Apesar de eu sempre dizer que sou “made in Algés”, como os ananases são “made in Açores”, o que é certo é que nessa altura da infância o quintal dos meus avós me impressionava muito mais do que Algés e que na pré-adolescência, adolescência, o grupo dos “manos” de Linda-a-Velha me chegava. Ainda voltei a frequentar Algés quando fui para o Ciclo Preparatório, para a Bartolomeu Dias, no Palácio Ribamar, onde hoje é a Biblioteca, mas era escola-casa. Também me lembro que as tais cheias de 1967, em Linda-a-Velha, tiveram ainda mais impacto, já que nessa madrugada estoirou um paiol e o cenário com as chuvadas e as inundações e os vidros todos partidos foi tão desolador que os meus pais nos levaram para Lisboa por uns dias, para casa dos meus outros avós.
Passados anos, quando voltei a estudar em Algés, já no 12º ano, noutra escola que actualmente já não existe, a Belém-Algés, tinha acumulado a matemática toda atrasada por fazer e fui frequentar aulas nocturnas no Colégio Charrua, o que me permitiu dar umas escapadelas para estar com os amigos. E de amizade em namoro, lá me fui deixando ficar mais uns anos, mesmo depois já a viver em Lisboa, mas sempre em contacto com Algés e com o grupo do “pessoal de Algés”. Se não tivessem havido as liberdades de Abril duvido que os meus pais me deixassem ir estudar à noite sozinha para lá.

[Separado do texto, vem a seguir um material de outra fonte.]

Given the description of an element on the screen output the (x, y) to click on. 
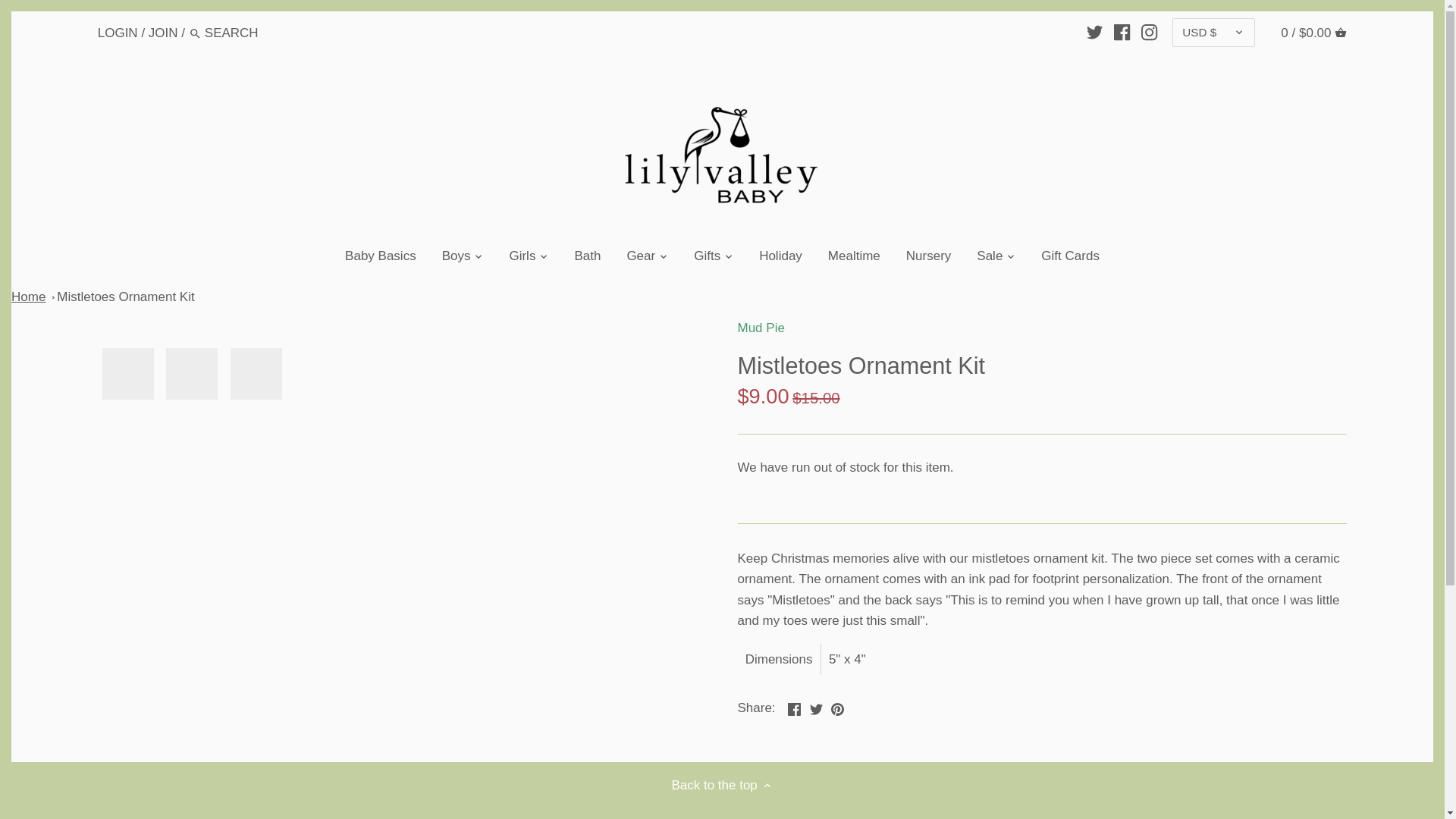
FACEBOOK (1121, 32)
JOIN (162, 32)
Search (195, 33)
TWITTER (1094, 32)
INSTAGRAM (1149, 32)
Pinterest (837, 708)
Facebook (793, 708)
LOGIN (117, 32)
CART (1340, 32)
Twitter (815, 708)
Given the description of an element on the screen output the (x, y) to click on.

Quando ao fim de cinco anos o namoro acabou, eu pensei mesmo que tão depressa nada nem ninguém me faria voltar a Algés. Mas como parece não se poder escapar ao destino, ou porque voltamos sempre onde nos esperam, eis que anos mais tarde me enamoro de mais um algesino, por sinal pai dos meus filhos, e tão longe de Algés como eu estava disso tudo vir a acontecer: na ilha de Santa Maria, nos Açores.
Acabado o “exílio” profissional que nos concedeu viver dez anos de vida na ilha, o algesino e a algesina (eu) voltam para Algés, onde passam a viver numa casa que já vai sendo das mais antigas de Algés. Com isto tudo, depois de dez anos afastada do continente, eis que volto a viver em Algés e numa rua perpendicular à rua de Olivença, onde fui feita.
Estas vindas e desavindas na vida de uma pessoa, pela inesperada repetição, acabam por se tornar significativas, pelo menos para o próprio e para quem lhe quer ouvir a história. E tanta coincidência faz sentir o coração bater e sentir identificação sempre que se chega de comboio a Algés e se lê na parede grafitada da estação «Algés is my home».
«É de Algés que partem os barcos». Estes «barcos» sempre me soaram simbólicos, porque a frase significa apenas que daqui se parte e aqui se volta a chegar, porque Algés é pequeno e é preciso partir; mas depois é como se uma força puxasse para cá. Agora penso que já não vou partir mais de Algés, mas quem o pode afiançar depois desta minha história? Isso é apenas o que eu penso agora. Mas é claro que eu hei-de partir de Algés, pelo menos mais uma vez, nem que seja quando o derradeiro barco do Caronte passar e me levar daqui para sempre.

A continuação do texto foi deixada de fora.